The FCA has just issued the details of the outcome of its review on outsourcing in the Life Insurance Sector. The report, a brief summary on their website rather than a detailed report, and based on a desk top review of practices at the Life insurers, makes a very clear and pointed reference to the Consultation Papers on Operational Resilience and the work of the FCA, PRA and Bank of England and the importance of ensuring proper oversight to mitigate poor customer outcomes if something goes wrong.
We are highlighting this limited FCA activity because it is clear that the FCA are going to be spending more time on this issue despite the limited scope and outcomes of this report. Thus, our reference to the report being no more than a first shot over the bows of the market.
The points made for the life market are very apposite for the general market and should be heeded as a warning of what is to come. As with all FCA reviews there was a comment that specific areas of poor practice identified for firms have been raised individually with those firms.
The areas reviewed included Exit Planning, Business Continuity Planning and as always Governance, Systems and Controls.
In what seems to be a cultural step change and a very positive one too, (and certainly in line with suggestions the writer made to the FSA a number of years ago) the FCA have outlined the poor practices as well as the good practices. Added to the recent increase in issuance of Guidance for firms, if this approach continues it will be very helpful to firms to better identify the FCA’s expectations and adopt or adapt practices accordingly. Equally it will make it more difficult for a firm to say that it was not aware of expectations.
The key finding is that in general the life sector has extensive controls over outsourced activities. Given the PRA and FCA requirements have been in existence in one form or another since the FSA was first formed this should not be surprising.
1. Exit Planning
The level of detail in exit planning plans for firms varied with good and poor practice in evidence. Where there was a lack of detail the FCA took the view that they could not gain sufficient confidence that the plan could be carried out in a way which would avoid customer harm. They key features here appeared to revolve around access to data and migration in house or to a new service provider to maintain continuity of service particularly where the Outsourced Service Provider (OSP) had complex IT architecture. Another area identified was the complexity of unbundling the service provided to the insurer by the OSP when there had been no segregation of staff at the OSP between one insurer and another which had outsourced the same service to the same OSP.

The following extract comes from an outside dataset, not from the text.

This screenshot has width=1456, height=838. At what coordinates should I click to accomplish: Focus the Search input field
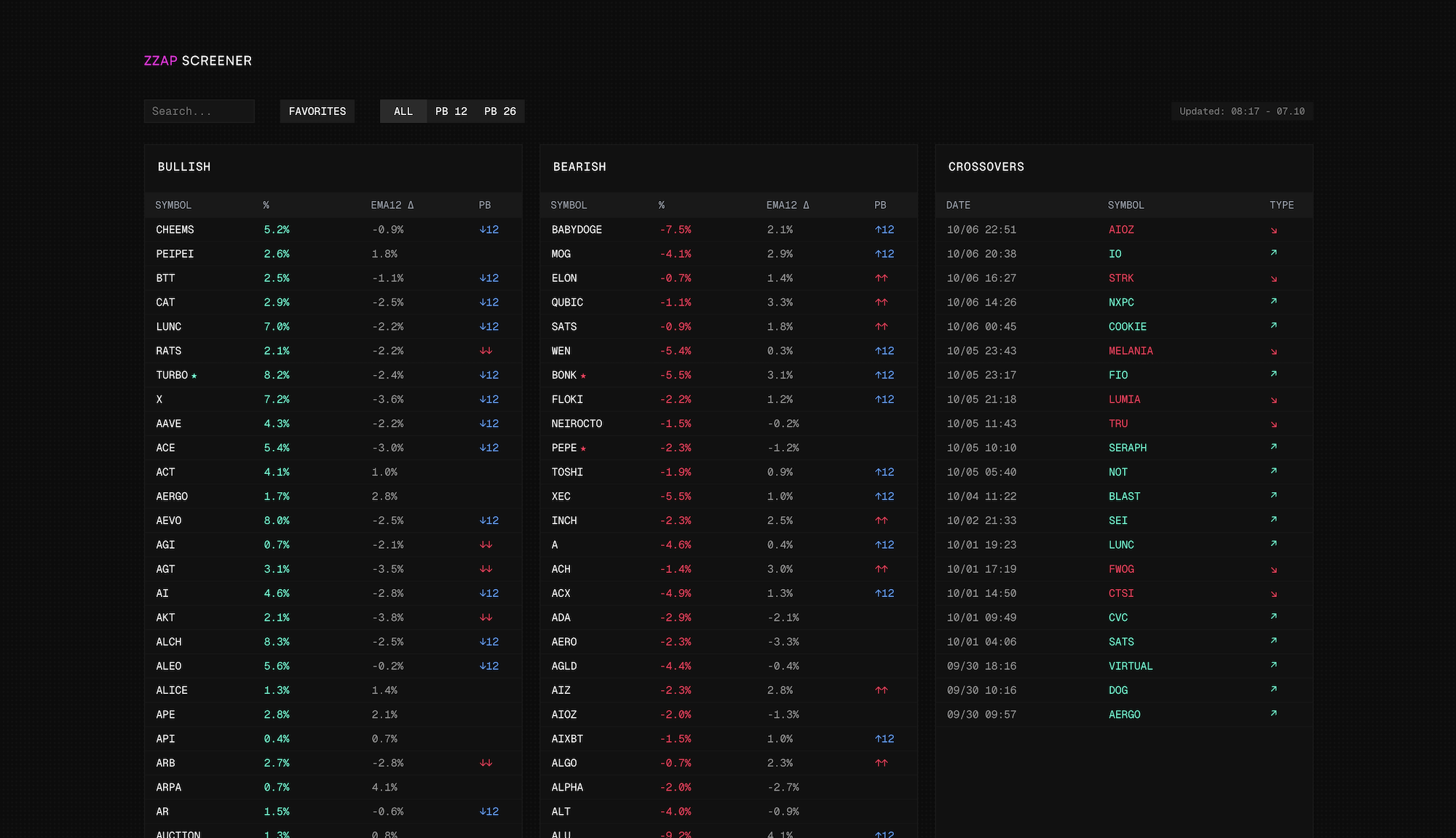[199, 111]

While no recommendations were made the choice would likely be for full segregation and a detailed plan of how data migration might take place or some requirement for a back-up to be available particularly for the worst-case scenario where the OSP went into Administration or Liquidation.
Planning and the contractual arrangements need to take account of these issues.
2. Business Continuity Planning
The FCA concluded that the OSPs were undertaking their own annual BCP testing but the practice among the regulated firms on assessing the results varied. The FCA Good Practice is for regulated firms to require the OSP to carry out annual BCP testing and for the regulated firm to be in a position to qualitatively assess the effectiveness of that as well as the effectiveness of the IT security in place at the OSP.
3. Governance, Systems and Controls
Here the FCA starts with a statement that goes to the absolute heart of what Operational Resilience is about:
Information provided to outsourcing governance committees tended to focus on operational performance, with less emphasis on customer outcomes.
Operational Resilience is about the continuity of service to ensure customer outcomes. Anyone who is any doubt about this (even without reading all of the Consultation Papers) will now understand the position being adopted by the FCA, PRA and the Bank of England. Firms can no longer treat the “back office” as an after thought and not invest appropriately. To the extent that functions such as IT, Ops and Binder Management may impact the service to the customers is as important as the underwriting and distribution and in many cases possibly more important as it is these functions most commonly which collate and provide the management information used to identify whether customers are benefiting from appropriate outcomes. Investment in systems and people will be required.
So, what else did the FCA say? Not surprisingly the good practices they identified and expect are clearly defined policies and underlying practices and procedures where everyone understood the roles they had and the design of the frameworks ensured effective systems and controls to mitigate the risk of poor outcomes through outsourcing.
The poor practice highlighted by the FCA, and one we often see on a wider range of issues than just outsourcing and which is often accepted as evidence of a poor culture, was the failure to follow-up on identified issues. Once an issue has been identified, it must be recorded, reviewed and if necessary repaired in good time with some form of validation to confirm the matter has been resolved.
Conclusion and Next Steps
On this occasion the FCA found no widespread failings but encouraged firms to review their current systems and controls.
This is and should be a call to all firms, life and general insurers and distributors, that Operational Resilience is on the agenda and is here to stay. It is also a heads up that many of the regulatory tools, in this case the FCA requirements on Outsourcing, already exist for those firms failing to ensure that customers are not impacted by a firm’s failure to ensure Operational Resilience.